Written problem: Revise the material below by replacing "How do I perform" with "How can I complete" everywhere it occurs, leaving everything else unchanged.

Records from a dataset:
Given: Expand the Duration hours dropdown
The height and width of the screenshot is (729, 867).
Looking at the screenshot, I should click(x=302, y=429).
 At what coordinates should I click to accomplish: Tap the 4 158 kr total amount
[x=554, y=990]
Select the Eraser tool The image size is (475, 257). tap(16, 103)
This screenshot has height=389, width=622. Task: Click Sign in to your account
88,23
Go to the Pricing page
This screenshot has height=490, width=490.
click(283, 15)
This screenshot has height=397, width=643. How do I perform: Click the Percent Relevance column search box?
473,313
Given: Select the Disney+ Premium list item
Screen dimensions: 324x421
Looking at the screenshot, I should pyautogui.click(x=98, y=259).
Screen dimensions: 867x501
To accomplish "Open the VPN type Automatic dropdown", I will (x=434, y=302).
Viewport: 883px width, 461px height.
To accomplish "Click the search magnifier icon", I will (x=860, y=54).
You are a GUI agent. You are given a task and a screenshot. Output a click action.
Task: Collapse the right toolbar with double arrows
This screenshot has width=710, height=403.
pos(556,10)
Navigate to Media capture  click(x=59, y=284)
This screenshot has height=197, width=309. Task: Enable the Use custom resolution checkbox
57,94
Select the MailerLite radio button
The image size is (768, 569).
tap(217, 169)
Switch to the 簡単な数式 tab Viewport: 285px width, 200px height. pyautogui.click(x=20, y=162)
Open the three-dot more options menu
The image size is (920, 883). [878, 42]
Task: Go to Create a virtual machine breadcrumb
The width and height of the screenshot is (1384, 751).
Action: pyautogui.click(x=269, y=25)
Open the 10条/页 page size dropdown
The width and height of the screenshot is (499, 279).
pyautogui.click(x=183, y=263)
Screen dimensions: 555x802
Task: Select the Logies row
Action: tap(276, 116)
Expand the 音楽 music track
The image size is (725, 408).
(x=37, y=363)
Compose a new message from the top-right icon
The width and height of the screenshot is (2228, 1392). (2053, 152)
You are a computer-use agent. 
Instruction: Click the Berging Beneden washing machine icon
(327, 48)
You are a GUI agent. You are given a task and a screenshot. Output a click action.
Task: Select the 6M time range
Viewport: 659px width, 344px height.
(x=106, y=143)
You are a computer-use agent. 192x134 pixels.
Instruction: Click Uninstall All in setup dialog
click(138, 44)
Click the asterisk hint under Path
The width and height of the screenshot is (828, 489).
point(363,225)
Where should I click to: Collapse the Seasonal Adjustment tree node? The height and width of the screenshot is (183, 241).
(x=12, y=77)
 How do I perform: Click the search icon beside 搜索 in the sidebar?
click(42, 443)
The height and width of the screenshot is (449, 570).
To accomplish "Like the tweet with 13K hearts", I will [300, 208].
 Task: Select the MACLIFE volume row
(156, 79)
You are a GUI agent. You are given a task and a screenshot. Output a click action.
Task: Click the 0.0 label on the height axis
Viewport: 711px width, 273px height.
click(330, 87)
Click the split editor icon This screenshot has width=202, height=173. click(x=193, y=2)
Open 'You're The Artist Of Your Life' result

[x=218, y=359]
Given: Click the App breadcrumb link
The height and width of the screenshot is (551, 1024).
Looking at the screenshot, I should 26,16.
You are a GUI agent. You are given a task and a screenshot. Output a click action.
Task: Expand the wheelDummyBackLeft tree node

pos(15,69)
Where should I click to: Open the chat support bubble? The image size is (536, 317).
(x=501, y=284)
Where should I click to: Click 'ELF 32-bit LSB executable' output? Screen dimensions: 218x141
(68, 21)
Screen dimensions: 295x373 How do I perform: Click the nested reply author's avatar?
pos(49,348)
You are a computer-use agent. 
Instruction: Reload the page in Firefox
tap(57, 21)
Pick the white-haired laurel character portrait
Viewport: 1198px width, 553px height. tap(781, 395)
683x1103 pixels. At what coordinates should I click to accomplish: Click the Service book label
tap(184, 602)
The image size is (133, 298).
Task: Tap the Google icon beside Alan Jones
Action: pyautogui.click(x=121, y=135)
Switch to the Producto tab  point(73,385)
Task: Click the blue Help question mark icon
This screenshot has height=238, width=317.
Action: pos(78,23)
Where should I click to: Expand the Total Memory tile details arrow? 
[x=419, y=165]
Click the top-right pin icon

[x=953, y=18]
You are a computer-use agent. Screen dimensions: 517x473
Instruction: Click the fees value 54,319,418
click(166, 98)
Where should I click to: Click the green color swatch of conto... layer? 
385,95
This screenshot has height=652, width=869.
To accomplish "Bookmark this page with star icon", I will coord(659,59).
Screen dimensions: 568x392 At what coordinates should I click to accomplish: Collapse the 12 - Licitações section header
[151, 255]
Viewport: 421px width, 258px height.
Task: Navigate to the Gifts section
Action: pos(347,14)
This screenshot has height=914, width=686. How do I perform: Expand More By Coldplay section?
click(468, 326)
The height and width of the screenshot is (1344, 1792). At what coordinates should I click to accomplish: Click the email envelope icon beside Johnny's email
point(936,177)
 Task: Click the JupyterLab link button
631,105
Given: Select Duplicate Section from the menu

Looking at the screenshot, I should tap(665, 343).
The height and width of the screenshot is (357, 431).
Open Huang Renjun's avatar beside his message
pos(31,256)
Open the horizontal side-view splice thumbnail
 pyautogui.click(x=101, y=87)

Response to the task:
Given: Expand the Duration hours dropdown
The height and width of the screenshot is (729, 867).
Looking at the screenshot, I should click(x=302, y=429).
 At what coordinates should I click to accomplish: Tap the 4 158 kr total amount
[x=554, y=990]
Select the Eraser tool The image size is (475, 257). tap(16, 103)
This screenshot has height=389, width=622. Task: Click Sign in to your account
88,23
Go to the Pricing page
This screenshot has height=490, width=490.
click(283, 15)
This screenshot has height=397, width=643. How can I complete: Click the Percent Relevance column search box?
473,313
Given: Select the Disney+ Premium list item
Screen dimensions: 324x421
Looking at the screenshot, I should pyautogui.click(x=98, y=259).
Screen dimensions: 867x501
To accomplish "Open the VPN type Automatic dropdown", I will (x=434, y=302).
Viewport: 883px width, 461px height.
To accomplish "Click the search magnifier icon", I will (x=860, y=54).
You are a GUI agent. You are given a task and a screenshot. Output a click action.
Task: Collapse the right toolbar with double arrows
This screenshot has width=710, height=403.
pos(556,10)
Navigate to Media capture  click(x=59, y=284)
This screenshot has height=197, width=309. Task: Enable the Use custom resolution checkbox
57,94
Select the MailerLite radio button
The image size is (768, 569).
tap(217, 169)
Switch to the 簡単な数式 tab Viewport: 285px width, 200px height. pyautogui.click(x=20, y=162)
Open the three-dot more options menu
The image size is (920, 883). [878, 42]
Task: Go to Create a virtual machine breadcrumb
The width and height of the screenshot is (1384, 751).
Action: pyautogui.click(x=269, y=25)
Open the 10条/页 page size dropdown
The width and height of the screenshot is (499, 279).
pyautogui.click(x=183, y=263)
Screen dimensions: 555x802
Task: Select the Logies row
Action: tap(276, 116)
Expand the 音楽 music track
The image size is (725, 408).
(x=37, y=363)
Compose a new message from the top-right icon
The width and height of the screenshot is (2228, 1392). (2053, 152)
You are a computer-use agent. 
Instruction: Click the Berging Beneden washing machine icon
(327, 48)
You are a GUI agent. You are given a task and a screenshot. Output a click action.
Task: Select the 6M time range
Viewport: 659px width, 344px height.
(x=106, y=143)
You are a computer-use agent. 192x134 pixels.
Instruction: Click Uninstall All in setup dialog
click(138, 44)
Click the asterisk hint under Path
The width and height of the screenshot is (828, 489).
point(363,225)
Where should I click to: Collapse the Seasonal Adjustment tree node? The height and width of the screenshot is (183, 241).
(x=12, y=77)
 How can I complete: Click the search icon beside 搜索 in the sidebar?
click(42, 443)
The height and width of the screenshot is (449, 570).
To accomplish "Like the tweet with 13K hearts", I will [300, 208].
 Task: Select the MACLIFE volume row
(156, 79)
You are a GUI agent. You are given a task and a screenshot. Output a click action.
Task: Click the 0.0 label on the height axis
Viewport: 711px width, 273px height.
click(330, 87)
Click the split editor icon This screenshot has width=202, height=173. click(x=193, y=2)
Open 'You're The Artist Of Your Life' result

[x=218, y=359]
Given: Click the App breadcrumb link
The height and width of the screenshot is (551, 1024).
Looking at the screenshot, I should 26,16.
You are a GUI agent. You are given a task and a screenshot. Output a click action.
Task: Expand the wheelDummyBackLeft tree node

pos(15,69)
Where should I click to: Open the chat support bubble? The image size is (536, 317).
(x=501, y=284)
Where should I click to: Click 'ELF 32-bit LSB executable' output? Screen dimensions: 218x141
(68, 21)
Screen dimensions: 295x373 How can I complete: Click the nested reply author's avatar?
pos(49,348)
You are a computer-use agent. 
Instruction: Reload the page in Firefox
tap(57, 21)
Pick the white-haired laurel character portrait
Viewport: 1198px width, 553px height. tap(781, 395)
683x1103 pixels. At what coordinates should I click to accomplish: Click the Service book label
tap(184, 602)
The image size is (133, 298).
Task: Tap the Google icon beside Alan Jones
Action: pyautogui.click(x=121, y=135)
Switch to the Producto tab  point(73,385)
Task: Click the blue Help question mark icon
This screenshot has height=238, width=317.
Action: pos(78,23)
Where should I click to: Expand the Total Memory tile details arrow? 
[x=419, y=165]
Click the top-right pin icon

[x=953, y=18]
You are a computer-use agent. Screen dimensions: 517x473
Instruction: Click the fees value 54,319,418
click(166, 98)
Where should I click to: Click the green color swatch of conto... layer? 
385,95
This screenshot has height=652, width=869.
To accomplish "Bookmark this page with star icon", I will coord(659,59).
Screen dimensions: 568x392 At what coordinates should I click to accomplish: Collapse the 12 - Licitações section header
[151, 255]
Viewport: 421px width, 258px height.
Task: Navigate to the Gifts section
Action: pos(347,14)
This screenshot has height=914, width=686. How can I complete: Expand More By Coldplay section?
click(468, 326)
The height and width of the screenshot is (1344, 1792). At what coordinates should I click to accomplish: Click the email envelope icon beside Johnny's email
point(936,177)
 Task: Click the JupyterLab link button
631,105
Given: Select Duplicate Section from the menu

Looking at the screenshot, I should tap(665, 343).
The height and width of the screenshot is (357, 431).
Open Huang Renjun's avatar beside his message
pos(31,256)
Open the horizontal side-view splice thumbnail
 pyautogui.click(x=101, y=87)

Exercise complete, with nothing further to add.